NCBO Ontology Extraction Workflow (2-stage process) using NCBO Extraction Tool

As outlined in 'i2b2+Ontology+Tutorial.pdf', NCBO Extraction Tool can be used to extracts ontology from NCBO bioportal.
Using the tool we have found that NCBOOntologyExtractAll component of the tool downloads file for an ontology concept URL
(for, e.g.,,
extracts ontology concept attributes and stores in file system to be loaded to staging database table.

Loading of ontology concept attributes is manual process and after we load the file, NCBOOntologyProcessAll component of the tool usages
the staging database table to prepare concept attributes and store in file system to be loaded in the final metadata table. Again the metadata
file will have to be loaded in the final metadata table manually.

This process is refered to as '2-stage process'. We are currently working on how we can extend this to load individual ontology concept dimension
and how synchronization of metadata and concept_dimension works. As mentioned in the section 3.3 of the 'NCBO_Extraction_Users_Guide_1-0.pdf', we
need to synchronize concept_dimension table so it contains the terms in new metadata table using synchronize icon in the workbench, but how
synchronization actually works, i.e, message exchange between cells, SQL used are under investigation.

Below are screen capture of table_access and reflection of the metadata for ontology id 45221 (ICD-9 we have downloaded using the tool) in the schema workbench.
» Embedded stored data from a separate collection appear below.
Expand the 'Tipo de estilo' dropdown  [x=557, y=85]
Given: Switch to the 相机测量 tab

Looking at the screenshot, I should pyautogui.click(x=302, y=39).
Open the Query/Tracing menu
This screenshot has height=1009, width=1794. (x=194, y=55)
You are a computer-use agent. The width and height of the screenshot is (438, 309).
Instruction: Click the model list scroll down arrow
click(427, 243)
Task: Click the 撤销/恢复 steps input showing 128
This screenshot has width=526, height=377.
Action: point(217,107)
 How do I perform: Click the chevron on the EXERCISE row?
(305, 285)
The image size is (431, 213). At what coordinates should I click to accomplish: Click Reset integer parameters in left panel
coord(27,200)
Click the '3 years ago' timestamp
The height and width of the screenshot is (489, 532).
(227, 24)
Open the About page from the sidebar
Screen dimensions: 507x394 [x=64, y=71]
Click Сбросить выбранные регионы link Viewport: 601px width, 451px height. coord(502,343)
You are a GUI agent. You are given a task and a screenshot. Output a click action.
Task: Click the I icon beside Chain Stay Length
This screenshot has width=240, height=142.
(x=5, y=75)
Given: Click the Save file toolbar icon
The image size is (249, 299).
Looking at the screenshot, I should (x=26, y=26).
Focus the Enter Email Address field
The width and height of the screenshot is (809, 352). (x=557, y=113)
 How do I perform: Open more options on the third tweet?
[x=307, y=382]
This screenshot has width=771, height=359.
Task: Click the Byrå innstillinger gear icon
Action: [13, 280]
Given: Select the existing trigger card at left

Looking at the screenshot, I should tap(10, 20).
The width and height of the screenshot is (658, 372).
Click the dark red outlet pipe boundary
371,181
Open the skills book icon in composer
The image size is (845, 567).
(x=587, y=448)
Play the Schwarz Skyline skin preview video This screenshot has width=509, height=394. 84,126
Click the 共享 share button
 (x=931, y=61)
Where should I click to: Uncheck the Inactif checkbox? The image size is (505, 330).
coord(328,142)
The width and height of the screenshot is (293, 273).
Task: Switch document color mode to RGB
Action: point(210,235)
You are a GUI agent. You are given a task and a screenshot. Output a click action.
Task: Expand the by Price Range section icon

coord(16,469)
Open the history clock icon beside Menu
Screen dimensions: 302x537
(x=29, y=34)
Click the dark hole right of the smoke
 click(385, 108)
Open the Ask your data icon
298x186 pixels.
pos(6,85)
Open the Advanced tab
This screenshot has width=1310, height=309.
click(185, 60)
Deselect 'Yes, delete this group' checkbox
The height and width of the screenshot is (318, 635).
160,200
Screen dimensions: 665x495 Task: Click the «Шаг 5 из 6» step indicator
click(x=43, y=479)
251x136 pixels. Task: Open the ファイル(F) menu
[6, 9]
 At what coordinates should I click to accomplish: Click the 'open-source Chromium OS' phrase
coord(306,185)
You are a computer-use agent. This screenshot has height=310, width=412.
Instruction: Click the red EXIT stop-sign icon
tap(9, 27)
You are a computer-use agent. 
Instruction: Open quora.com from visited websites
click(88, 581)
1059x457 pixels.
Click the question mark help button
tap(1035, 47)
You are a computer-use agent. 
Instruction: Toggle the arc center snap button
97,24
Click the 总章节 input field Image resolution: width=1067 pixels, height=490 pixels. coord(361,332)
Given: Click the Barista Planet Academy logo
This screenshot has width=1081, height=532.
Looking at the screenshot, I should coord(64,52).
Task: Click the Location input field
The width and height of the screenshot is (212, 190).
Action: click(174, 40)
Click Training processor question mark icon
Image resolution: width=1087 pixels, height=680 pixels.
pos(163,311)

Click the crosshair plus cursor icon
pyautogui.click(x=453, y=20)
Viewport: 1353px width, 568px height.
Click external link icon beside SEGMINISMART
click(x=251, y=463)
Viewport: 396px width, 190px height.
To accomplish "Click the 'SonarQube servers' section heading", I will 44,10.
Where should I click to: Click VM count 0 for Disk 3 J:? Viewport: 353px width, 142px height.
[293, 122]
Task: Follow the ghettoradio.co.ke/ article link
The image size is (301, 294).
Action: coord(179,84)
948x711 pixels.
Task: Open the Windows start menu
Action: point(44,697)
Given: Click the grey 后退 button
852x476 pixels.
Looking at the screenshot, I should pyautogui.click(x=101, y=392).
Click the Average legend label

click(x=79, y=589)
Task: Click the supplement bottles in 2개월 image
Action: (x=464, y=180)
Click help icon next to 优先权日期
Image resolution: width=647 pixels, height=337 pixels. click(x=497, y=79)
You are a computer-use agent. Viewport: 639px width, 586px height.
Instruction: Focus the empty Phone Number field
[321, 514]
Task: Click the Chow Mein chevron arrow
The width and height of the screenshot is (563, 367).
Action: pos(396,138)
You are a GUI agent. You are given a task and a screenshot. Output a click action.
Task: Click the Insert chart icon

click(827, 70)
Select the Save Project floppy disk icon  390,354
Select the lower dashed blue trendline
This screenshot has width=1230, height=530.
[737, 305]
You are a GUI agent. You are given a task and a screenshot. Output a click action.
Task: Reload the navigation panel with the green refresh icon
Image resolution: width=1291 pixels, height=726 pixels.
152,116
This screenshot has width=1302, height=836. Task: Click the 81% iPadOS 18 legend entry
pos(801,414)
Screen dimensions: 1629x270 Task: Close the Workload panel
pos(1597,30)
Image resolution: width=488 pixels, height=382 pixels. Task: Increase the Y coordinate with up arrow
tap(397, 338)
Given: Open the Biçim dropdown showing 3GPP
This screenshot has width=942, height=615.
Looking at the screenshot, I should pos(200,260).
Notes on Mapping and BioPortal

Mapping among different terminologies appears to be a complex process as cited here and in other
But BioPortal provides a mapping service: 

Seems like we can design a mapping metadata and data tables populating data from NCBO in advance 
(or on the fly) and use these table in our ETL process.  

Mapping in NCBO is based on the UMLS (Unified Medical Language System) so there might not exists mapping between some codes
for example, between ICD9 and SNOMED.

BTW - in the link below:

Paul had replied that 'Mapping data is stored in the bioportal_ui database in a table called 'mappings'. The column definitions are pretty obvious if you take a look.'

Just curious -- how Sina has access to bioportal_ui database, is she a member of the BioPortal, a privileged user?